Thursday, November 9, 2017

Identity

On Saturday I attended a workshop for women writers and artists. I didn't know what to expect, so I armed myself with paper and pen (I do crosswords and sudoko in pen, too) and sat down in the first classroom, and waited. There were perhaps ten of us, with the leader, a well-known writer. I wondered if I would be out of my depth.

The theme of the session was miniatures and collections. We shared stories of collecting (or not) and of small items and how they spoke to us, and eventually the leader gave us "prompts" - three possible first lines for a poem.

I chose one and started in. The poem flowed from me. I made a few changes as I wrote, then had time to make a fair copy before we began to share our work.
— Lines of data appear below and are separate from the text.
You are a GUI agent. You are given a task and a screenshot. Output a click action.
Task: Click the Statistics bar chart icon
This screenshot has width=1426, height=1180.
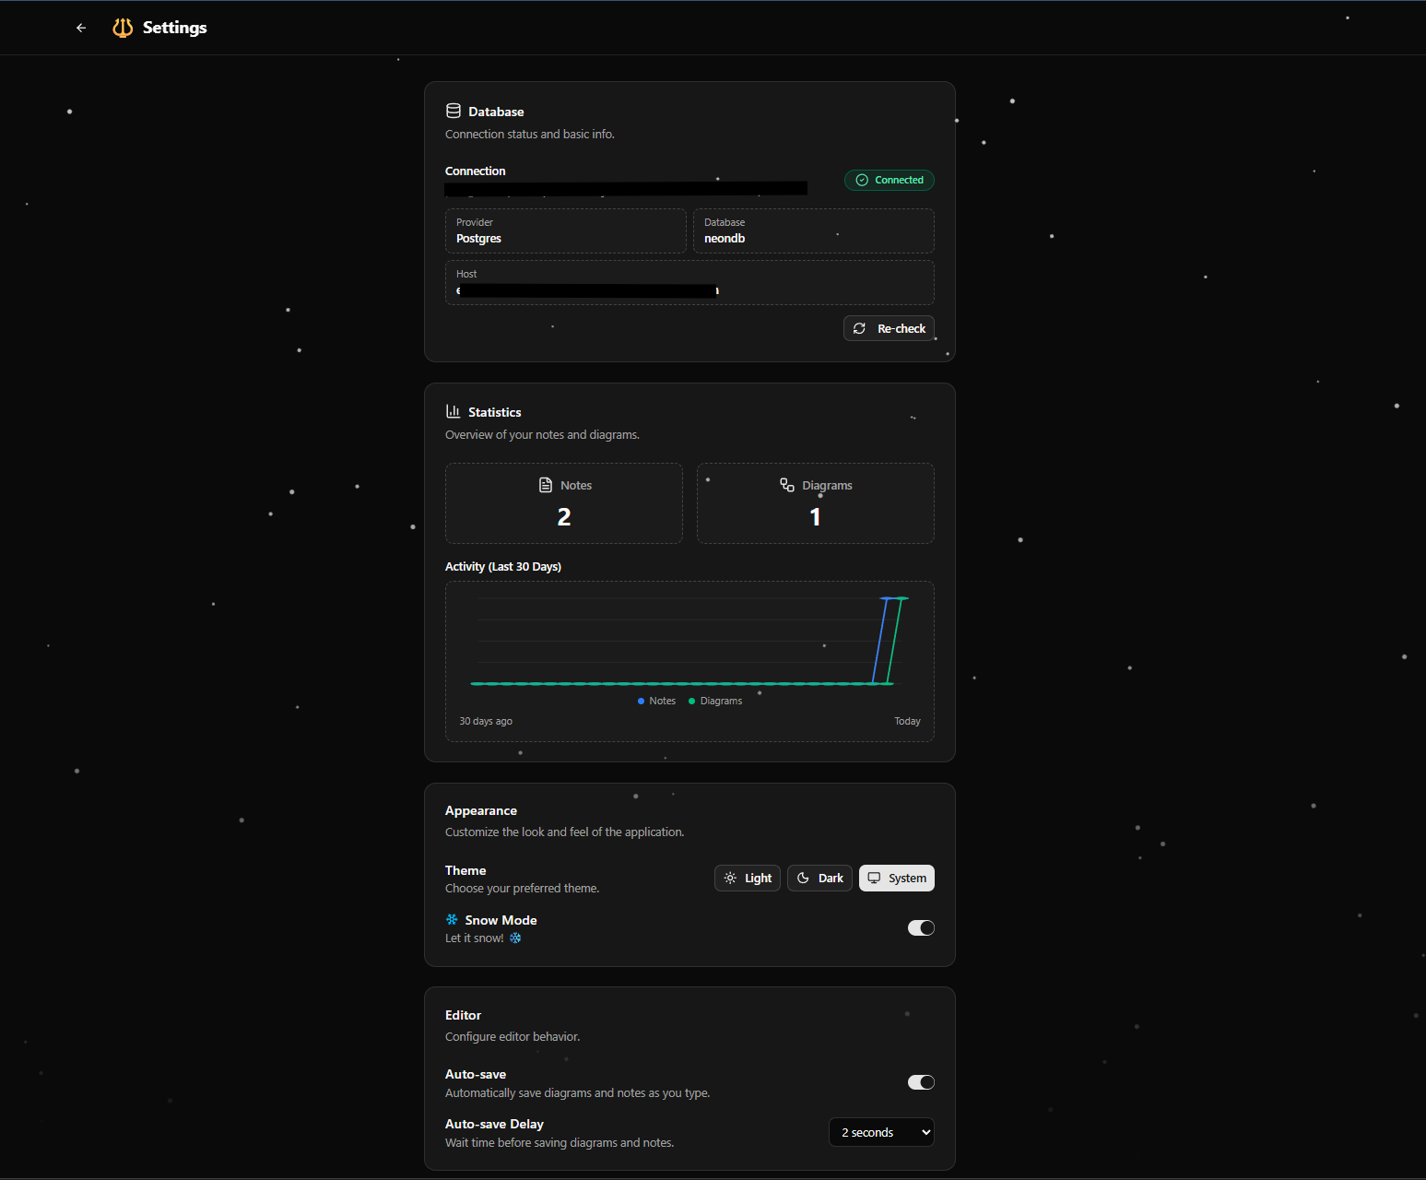(454, 412)
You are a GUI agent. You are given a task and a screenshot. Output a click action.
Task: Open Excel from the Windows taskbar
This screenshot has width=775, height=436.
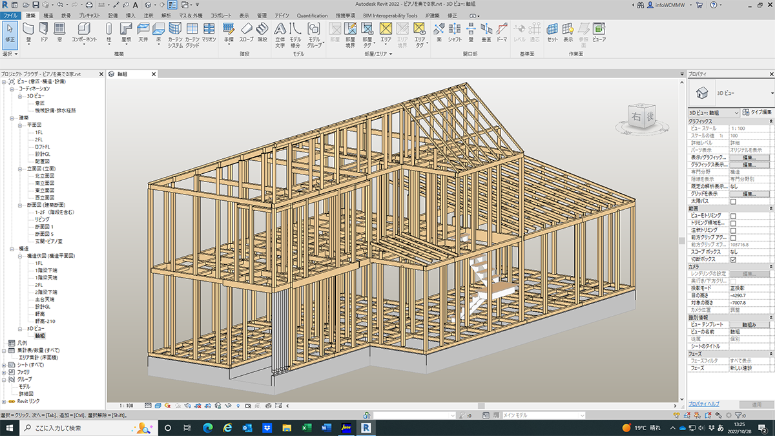307,428
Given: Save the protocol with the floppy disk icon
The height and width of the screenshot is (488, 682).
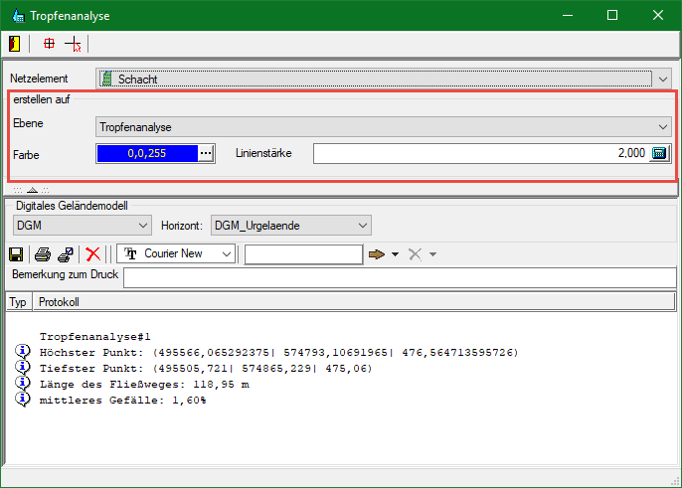Looking at the screenshot, I should pyautogui.click(x=16, y=254).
Some of the participants wrote poems that would break your heart. Poems of loss and tragedy - some with happy endings, and some not so much. Others, like mine, were lighter in tone. I was absurdly pleased with my own work - not because of the poem itself but because I learned something new about myself. It made sense to me. Afterwards, a couple of people approached me to remark on word choices that they liked. It was very affirming.

The second session was held in an art museum. The theme of the session was "ekphrastic" poetry - poetry inspired by a work of art. We visited and discussed a couple of pieces of art, and had handouts with photographs of others and sample poems. The first work of art - really works of art - was a stunning collage by a Nigerian-American who produced a dense work that drew out awed comments from our class (and lots of "No, don't touch" from the museum curator). The second work of art and two of the handouts had the theme of twins. Again, I sat and began to write.

This poem also flowed, though if the first poem had flowed like water from a spring, this was more like lava - I was writing about something that had shaped my self-identity for as long as I could remember - actually, as the poem revealed, for longer than I could remember. I was writing about my identical twin, who died when we were 19 months old. I don't remember her at all, but I have memories about how her loss affected our family. I was sitting next to a friend who has a living twin. It was impossible not to write about my sister.

Again, we shared our work. This time I could see a look - almost of shock - on some of the women sitting opposite me. At the end of the session, the instructor pushed her way to me - practically over some other people - and urged me to have the poem published. I said I could put it on my blog, and she said that would be considered publishing it. I should submit it to a magazine or journal.

Now, for my entire working life I have thought of myself as an engineer. Yes, I wrote a Christmas pageant, and it was electronically published. That was fun, and I was very pleased to learn that a few people actually bought copies, and at least one church (other than my own) has used it. I would be willing to call myself a writer.

But now I have to begin to think of myself as a poet. I am 64 years old. What am I supposed to do with this identity? I am supposed to do poetry, I guess. And see if I recognize myself when I look in the mirror.